■ TASK DATA ■
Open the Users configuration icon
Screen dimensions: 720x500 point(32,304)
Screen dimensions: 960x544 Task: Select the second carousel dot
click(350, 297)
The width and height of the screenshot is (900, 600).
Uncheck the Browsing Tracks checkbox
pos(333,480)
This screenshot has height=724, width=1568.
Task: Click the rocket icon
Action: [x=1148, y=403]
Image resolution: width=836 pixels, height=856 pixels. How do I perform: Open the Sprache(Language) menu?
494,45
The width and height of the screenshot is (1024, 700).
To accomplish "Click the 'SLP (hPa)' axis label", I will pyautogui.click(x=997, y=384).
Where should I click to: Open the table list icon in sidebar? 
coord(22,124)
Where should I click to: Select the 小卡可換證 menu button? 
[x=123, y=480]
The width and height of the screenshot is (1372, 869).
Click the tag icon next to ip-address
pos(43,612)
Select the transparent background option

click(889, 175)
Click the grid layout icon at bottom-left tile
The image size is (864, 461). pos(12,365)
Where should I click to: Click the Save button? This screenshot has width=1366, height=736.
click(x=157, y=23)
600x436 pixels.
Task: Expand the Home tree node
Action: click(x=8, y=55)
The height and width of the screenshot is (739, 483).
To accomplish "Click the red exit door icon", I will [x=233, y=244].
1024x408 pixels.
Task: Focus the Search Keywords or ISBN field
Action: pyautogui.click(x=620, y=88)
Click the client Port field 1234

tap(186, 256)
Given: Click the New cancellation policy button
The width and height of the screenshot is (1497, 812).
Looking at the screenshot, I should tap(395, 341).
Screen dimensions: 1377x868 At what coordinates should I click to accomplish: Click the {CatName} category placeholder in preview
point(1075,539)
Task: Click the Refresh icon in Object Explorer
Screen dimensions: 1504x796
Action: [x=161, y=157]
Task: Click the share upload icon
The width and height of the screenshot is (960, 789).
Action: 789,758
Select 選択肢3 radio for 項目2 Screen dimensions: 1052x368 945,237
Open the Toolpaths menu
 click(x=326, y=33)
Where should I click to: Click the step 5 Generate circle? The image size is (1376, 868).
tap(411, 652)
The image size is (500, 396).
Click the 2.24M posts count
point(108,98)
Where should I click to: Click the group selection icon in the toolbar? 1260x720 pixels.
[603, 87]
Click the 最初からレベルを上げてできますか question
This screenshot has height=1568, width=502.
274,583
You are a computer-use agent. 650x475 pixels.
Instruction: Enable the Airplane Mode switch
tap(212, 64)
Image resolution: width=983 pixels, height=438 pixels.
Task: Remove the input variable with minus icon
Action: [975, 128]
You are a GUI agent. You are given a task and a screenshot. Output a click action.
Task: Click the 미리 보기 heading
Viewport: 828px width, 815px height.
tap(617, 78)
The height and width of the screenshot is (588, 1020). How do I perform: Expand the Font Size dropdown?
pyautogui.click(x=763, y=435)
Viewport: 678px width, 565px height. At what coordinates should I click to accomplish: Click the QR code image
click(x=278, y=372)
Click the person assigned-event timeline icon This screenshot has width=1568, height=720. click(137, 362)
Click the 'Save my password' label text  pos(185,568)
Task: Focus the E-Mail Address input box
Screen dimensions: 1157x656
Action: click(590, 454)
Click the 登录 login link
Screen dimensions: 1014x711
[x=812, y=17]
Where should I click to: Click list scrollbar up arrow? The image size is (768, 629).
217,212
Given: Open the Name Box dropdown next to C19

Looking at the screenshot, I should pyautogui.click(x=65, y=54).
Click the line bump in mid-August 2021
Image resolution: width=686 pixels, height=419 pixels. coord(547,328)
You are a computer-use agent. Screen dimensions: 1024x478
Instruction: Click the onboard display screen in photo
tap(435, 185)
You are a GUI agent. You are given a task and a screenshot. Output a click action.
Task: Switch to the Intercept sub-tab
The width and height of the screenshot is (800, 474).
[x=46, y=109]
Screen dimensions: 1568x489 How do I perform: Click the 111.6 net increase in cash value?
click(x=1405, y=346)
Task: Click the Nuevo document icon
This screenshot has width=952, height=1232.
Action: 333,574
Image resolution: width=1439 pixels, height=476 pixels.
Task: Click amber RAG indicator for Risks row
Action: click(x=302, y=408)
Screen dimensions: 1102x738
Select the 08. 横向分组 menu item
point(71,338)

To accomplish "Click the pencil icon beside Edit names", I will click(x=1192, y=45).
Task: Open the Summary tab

■ EXERCISE REQUIREMENTS ■
The lines above from the one containing "Task: Click the share upload icon" through the one containing "The image size is (500, 396)." are to be set down exactly, and no others.

■ SOLUTION FOR THIS TASK ■
Task: Click the share upload icon
The width and height of the screenshot is (960, 789).
Action: 789,758
Select 選択肢3 radio for 項目2 Screen dimensions: 1052x368 945,237
Open the Toolpaths menu
 click(x=326, y=33)
Where should I click to: Click the step 5 Generate circle? The image size is (1376, 868).
tap(411, 652)
The image size is (500, 396).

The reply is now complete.